New statistical framework corrects for recurrent mutation in large-scale allele frequency analysis

As whole-genome and whole-exome sequencing datasets grow to encompass hundreds of thousands of samples, they routinely surface alleles at frequencies too low to have been captured in earlier studies. A preprint posted on bioRxiv proposes that conventional site frequency spectrum (SFS) analysis breaks down at these very low frequencies because some rare alleles that appear identical are not descended from a shared ancestral mutation — they arose independently at the same site, a phenomenon known as recurrent mutation.

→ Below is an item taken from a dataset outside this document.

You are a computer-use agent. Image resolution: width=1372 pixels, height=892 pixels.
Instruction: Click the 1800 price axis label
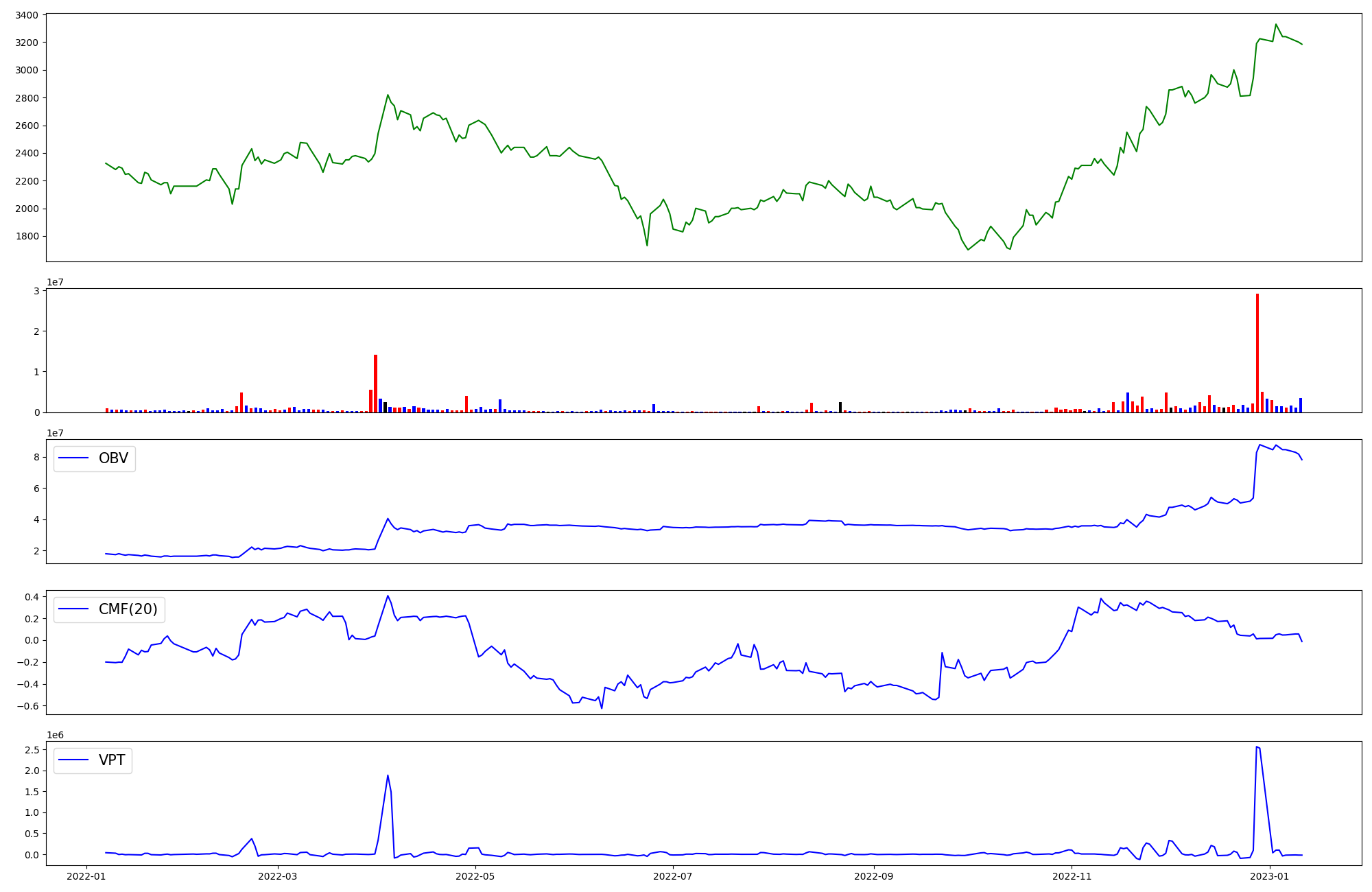pyautogui.click(x=27, y=237)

To address this, the authors define the single mutation frequency spectrum (SMFS), which restricts analysis to alleles that are identical by descent from a single mutational event rather than identical merely by state. Because the standard SFS is strongly dependent on underlying mutation rates when recurrent mutations are present, the authors argue that using the SFS without correction introduces systematic biases into downstream demographic inference and tests of selection.

The work is a methods contribution aimed at population geneticists who work with large biobank-scale datasets or ultra-rare variant catalogues. The preprint has not yet undergone peer review. If the framework is validated and adopted, it could improve the accuracy of demographic modelling, mutation rate estimation, and tests for natural selection applied to the rare end of the allele frequency spectrum.